Jecel Assumpcao Jr jecel at merlintec.com
Fri Jan 25 22:12:18 UTC 2008


David,

> Let's exchange ideas and approaches as we explore this new territory!

We should find a good place for this discussion as it will tend to get
more and more off-topic for the squeak-dev list. There is now a
squeak-hardware list, but for parallel implementations on existing
hardware that probably isn't the best place.
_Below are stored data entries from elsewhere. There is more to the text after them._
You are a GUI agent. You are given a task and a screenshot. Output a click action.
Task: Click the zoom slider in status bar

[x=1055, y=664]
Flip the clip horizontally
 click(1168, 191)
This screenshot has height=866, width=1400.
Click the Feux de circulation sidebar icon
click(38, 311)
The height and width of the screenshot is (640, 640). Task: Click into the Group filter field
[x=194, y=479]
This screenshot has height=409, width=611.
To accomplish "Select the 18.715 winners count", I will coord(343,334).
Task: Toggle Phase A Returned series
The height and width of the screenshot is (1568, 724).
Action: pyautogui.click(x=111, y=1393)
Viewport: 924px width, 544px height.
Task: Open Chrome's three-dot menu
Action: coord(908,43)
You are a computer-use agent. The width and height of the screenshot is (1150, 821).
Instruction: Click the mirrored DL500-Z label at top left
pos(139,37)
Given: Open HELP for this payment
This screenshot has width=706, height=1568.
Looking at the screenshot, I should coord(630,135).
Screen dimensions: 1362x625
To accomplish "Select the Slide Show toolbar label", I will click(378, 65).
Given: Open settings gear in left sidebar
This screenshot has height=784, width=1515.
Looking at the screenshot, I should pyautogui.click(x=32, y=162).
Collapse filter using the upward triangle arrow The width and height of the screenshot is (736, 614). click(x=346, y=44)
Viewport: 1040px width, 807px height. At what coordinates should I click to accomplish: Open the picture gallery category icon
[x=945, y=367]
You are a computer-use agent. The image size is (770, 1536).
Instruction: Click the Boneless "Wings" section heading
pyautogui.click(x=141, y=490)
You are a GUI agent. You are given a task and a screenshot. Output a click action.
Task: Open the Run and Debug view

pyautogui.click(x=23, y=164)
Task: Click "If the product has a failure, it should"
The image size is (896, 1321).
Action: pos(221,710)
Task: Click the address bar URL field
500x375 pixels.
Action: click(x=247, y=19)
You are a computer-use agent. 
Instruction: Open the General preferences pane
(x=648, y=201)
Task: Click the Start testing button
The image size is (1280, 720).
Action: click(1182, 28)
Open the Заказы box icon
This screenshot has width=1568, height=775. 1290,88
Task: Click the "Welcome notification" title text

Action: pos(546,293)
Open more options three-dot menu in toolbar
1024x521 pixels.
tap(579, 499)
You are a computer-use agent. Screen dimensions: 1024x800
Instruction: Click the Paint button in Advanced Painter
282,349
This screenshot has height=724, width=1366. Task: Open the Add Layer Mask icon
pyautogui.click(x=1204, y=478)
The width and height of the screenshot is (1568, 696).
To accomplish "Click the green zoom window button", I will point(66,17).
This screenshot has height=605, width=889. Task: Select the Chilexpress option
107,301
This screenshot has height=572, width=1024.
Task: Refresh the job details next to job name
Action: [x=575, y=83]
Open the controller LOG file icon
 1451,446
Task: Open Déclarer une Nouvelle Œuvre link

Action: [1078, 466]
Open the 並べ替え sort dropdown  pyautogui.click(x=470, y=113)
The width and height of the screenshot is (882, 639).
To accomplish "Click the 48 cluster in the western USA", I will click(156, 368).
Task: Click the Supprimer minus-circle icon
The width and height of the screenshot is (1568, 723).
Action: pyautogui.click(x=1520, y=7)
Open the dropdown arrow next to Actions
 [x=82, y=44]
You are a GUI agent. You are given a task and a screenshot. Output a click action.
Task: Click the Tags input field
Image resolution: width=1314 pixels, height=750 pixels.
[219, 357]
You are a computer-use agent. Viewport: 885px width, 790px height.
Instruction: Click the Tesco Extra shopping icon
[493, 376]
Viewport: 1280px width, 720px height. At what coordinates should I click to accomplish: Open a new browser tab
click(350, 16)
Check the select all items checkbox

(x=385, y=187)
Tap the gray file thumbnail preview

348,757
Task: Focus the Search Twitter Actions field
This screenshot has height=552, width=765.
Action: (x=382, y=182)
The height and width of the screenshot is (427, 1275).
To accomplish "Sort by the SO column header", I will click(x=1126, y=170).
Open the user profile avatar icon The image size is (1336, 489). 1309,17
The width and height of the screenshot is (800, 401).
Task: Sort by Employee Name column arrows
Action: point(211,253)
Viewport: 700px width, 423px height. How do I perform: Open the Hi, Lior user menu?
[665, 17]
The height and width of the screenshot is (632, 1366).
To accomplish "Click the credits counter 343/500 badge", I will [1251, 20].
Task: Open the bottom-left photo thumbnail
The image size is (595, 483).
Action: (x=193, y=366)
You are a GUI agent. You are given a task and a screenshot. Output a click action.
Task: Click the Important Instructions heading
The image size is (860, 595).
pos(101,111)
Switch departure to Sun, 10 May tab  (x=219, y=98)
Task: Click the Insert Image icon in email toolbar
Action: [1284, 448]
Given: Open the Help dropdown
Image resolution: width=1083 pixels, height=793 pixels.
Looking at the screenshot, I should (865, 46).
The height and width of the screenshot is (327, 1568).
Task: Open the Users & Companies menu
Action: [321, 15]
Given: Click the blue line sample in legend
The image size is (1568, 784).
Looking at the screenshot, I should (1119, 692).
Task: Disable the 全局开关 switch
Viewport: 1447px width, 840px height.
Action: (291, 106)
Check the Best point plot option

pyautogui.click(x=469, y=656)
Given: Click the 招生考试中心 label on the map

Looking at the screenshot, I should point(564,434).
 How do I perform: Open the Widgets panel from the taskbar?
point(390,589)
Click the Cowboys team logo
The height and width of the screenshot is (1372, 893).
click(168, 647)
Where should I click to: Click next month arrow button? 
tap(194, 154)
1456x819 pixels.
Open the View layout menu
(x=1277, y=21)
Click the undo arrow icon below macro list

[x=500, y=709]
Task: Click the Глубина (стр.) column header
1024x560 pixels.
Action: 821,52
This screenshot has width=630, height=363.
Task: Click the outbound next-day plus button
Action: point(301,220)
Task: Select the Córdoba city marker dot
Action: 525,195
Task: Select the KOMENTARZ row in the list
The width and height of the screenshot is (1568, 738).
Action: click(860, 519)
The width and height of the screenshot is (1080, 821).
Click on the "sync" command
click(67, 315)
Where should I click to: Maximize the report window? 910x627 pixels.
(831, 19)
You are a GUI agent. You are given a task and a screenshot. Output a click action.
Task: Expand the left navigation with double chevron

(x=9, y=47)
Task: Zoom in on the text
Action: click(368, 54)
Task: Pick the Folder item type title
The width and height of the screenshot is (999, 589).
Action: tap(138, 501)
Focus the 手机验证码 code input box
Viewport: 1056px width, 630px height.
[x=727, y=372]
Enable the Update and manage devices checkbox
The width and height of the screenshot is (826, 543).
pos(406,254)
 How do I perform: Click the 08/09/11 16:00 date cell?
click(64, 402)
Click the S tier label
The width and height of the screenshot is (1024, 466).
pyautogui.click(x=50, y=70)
There is one significant difference between my current work and what I
did in the 1990s. Back then I started out with the model of one thread
per object and then first relaxed that by allowing read-only objects to
execute in their sender's thread (and to be replicated freely among all
nodes). The plan was that besides the PICs the optimizing compiler would
also have access to information gathered by the "future objects". By
knowing which message sends are effectively causing parallel execution,
it can decide which ones to inline (converting from parallel to
sequential). So objects would be gathered into fewer and fewer threads
over time until the best match between the number of nodes/cores and the
number of "vats" was reached.

In my current project the programmer manually distributes the objects
among the vats/islands and that distribution does not change at run
time. This was done to make it simpler for children to understand the
system (the same object grouping is used for several unrelated purposes:
virtual memory, concurrency, protection, reflection and so on), but it
is more limiting than the previous design.